Dataset entries:
•••

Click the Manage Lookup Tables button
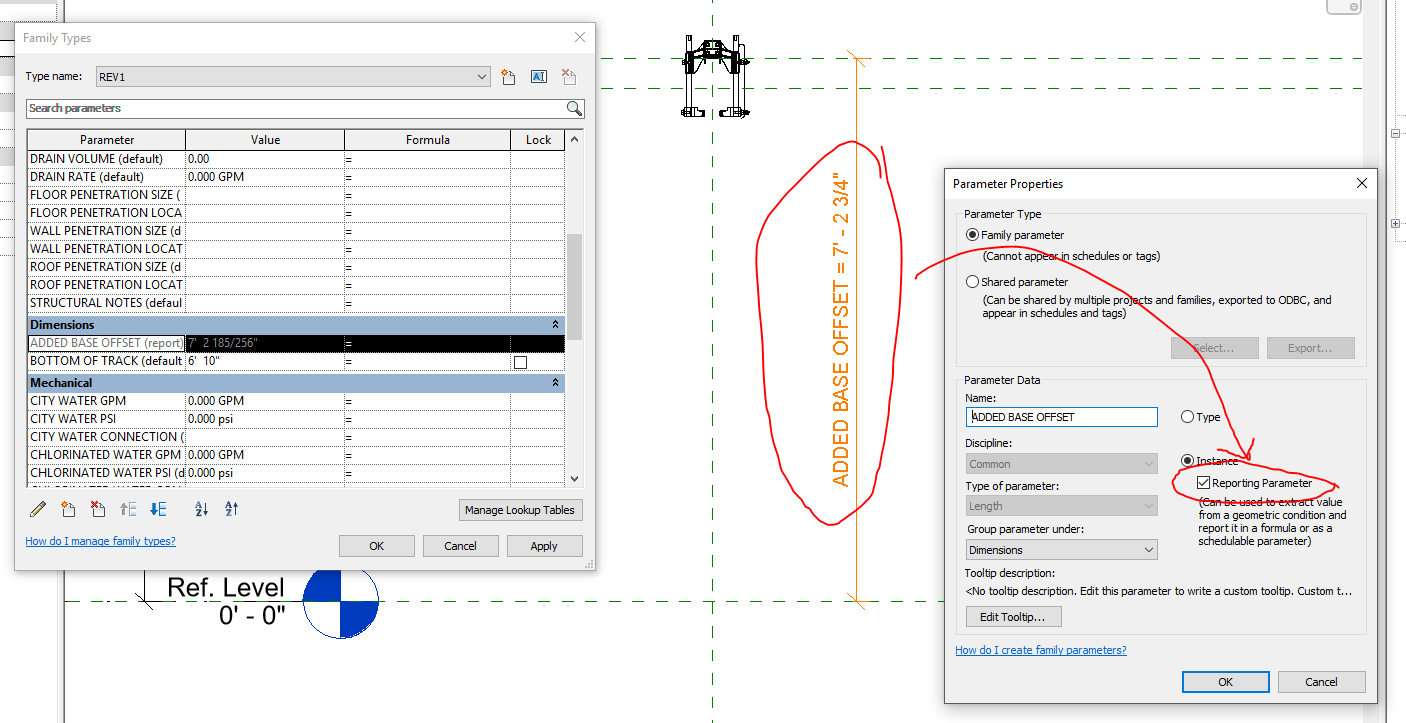Screen dimensions: 1406x723 (x=520, y=510)
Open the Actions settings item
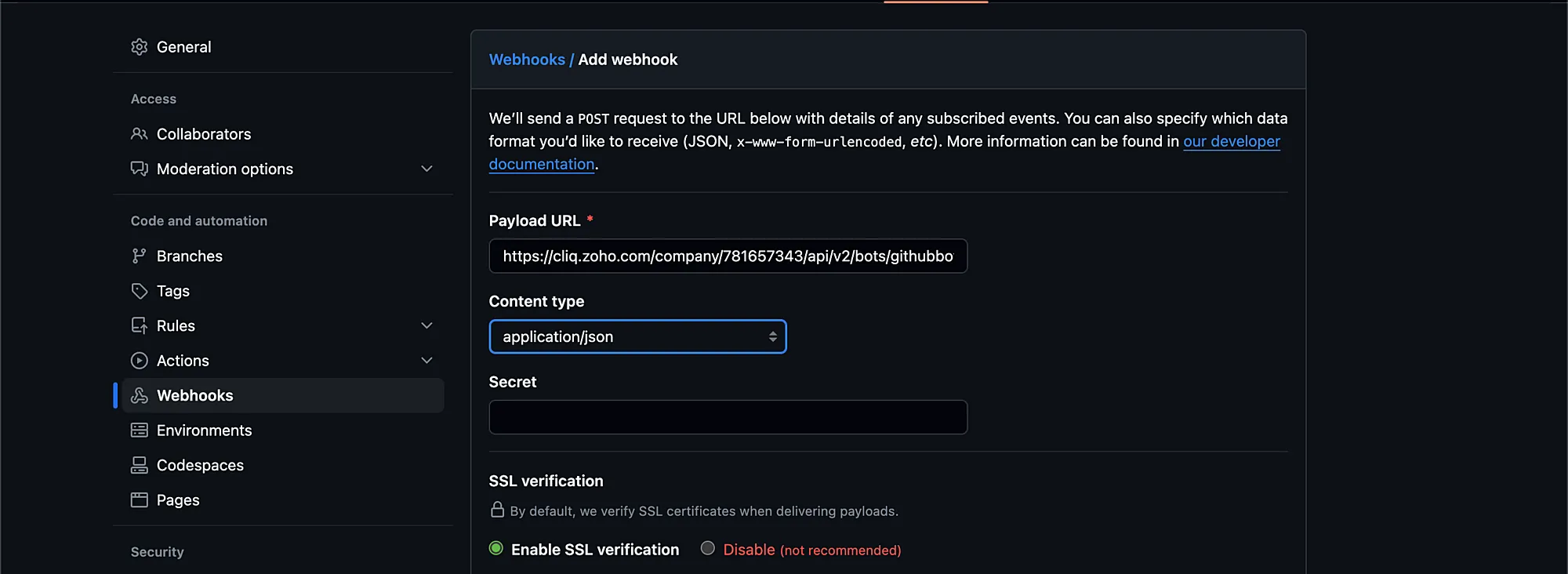The height and width of the screenshot is (574, 1568). 183,361
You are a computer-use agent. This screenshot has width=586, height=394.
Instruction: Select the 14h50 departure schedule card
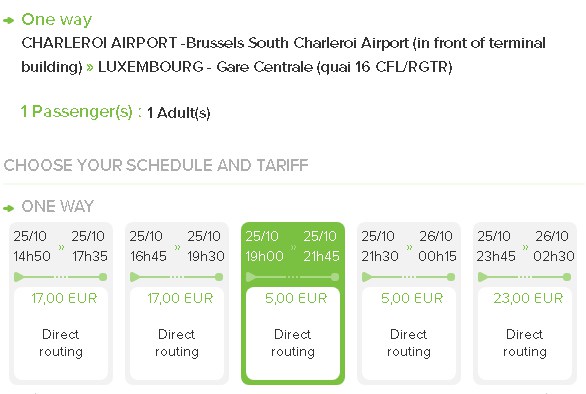pyautogui.click(x=61, y=303)
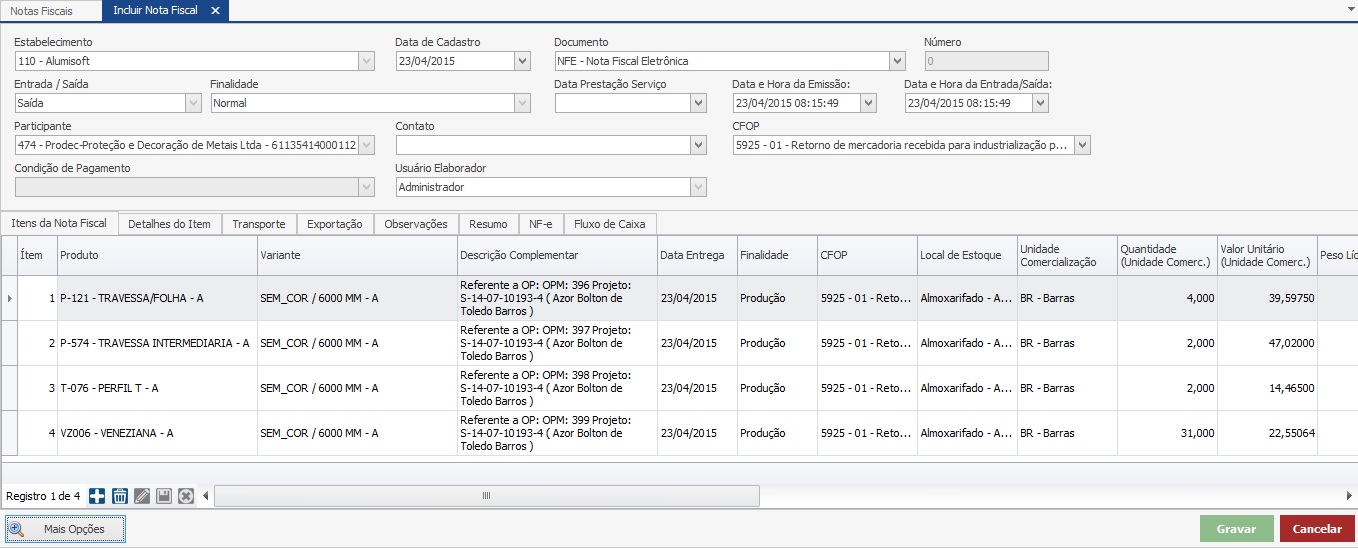Click the Mais Opções button
The height and width of the screenshot is (548, 1358).
pos(66,529)
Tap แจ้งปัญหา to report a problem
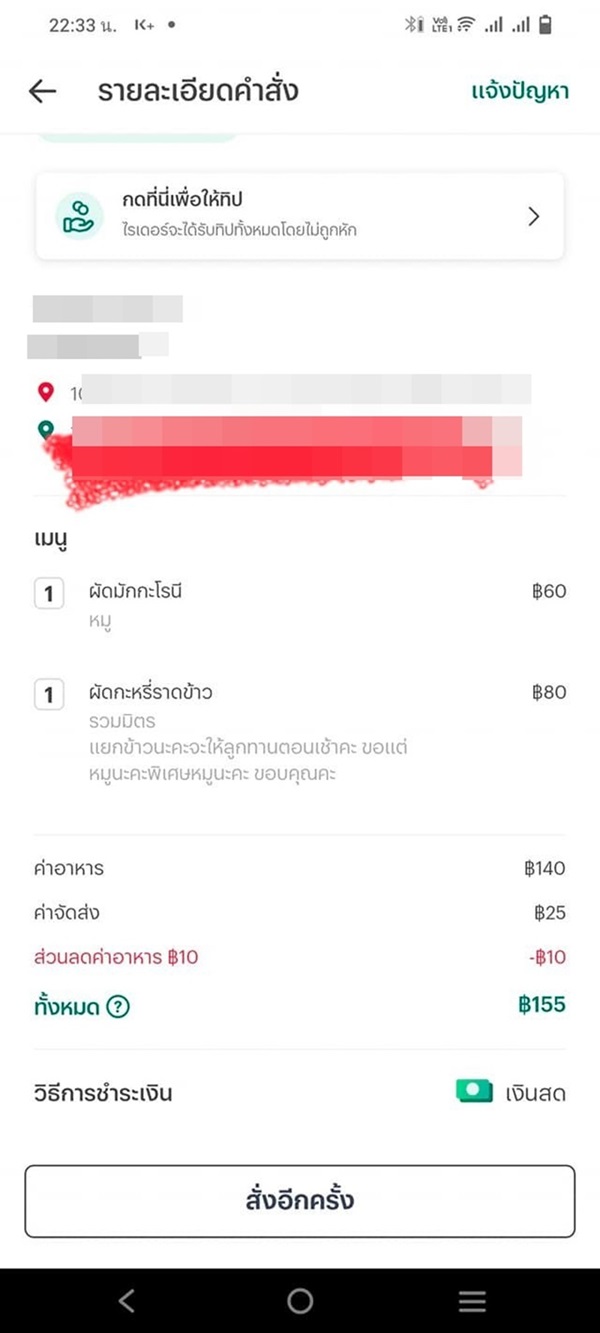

•••

Each line above should be written out again exactly, without any image.

Click the Manage Lookup Tables button
Screen dimensions: 1406x723 (x=520, y=510)
Open the Actions settings item
The height and width of the screenshot is (574, 1568). 183,361
You are a computer-use agent. This screenshot has width=586, height=394.
Instruction: Select the 14h50 departure schedule card
pyautogui.click(x=61, y=303)
Click the Mais Opções button
The height and width of the screenshot is (548, 1358).
pos(66,529)
Tap แจ้งปัญหา to report a problem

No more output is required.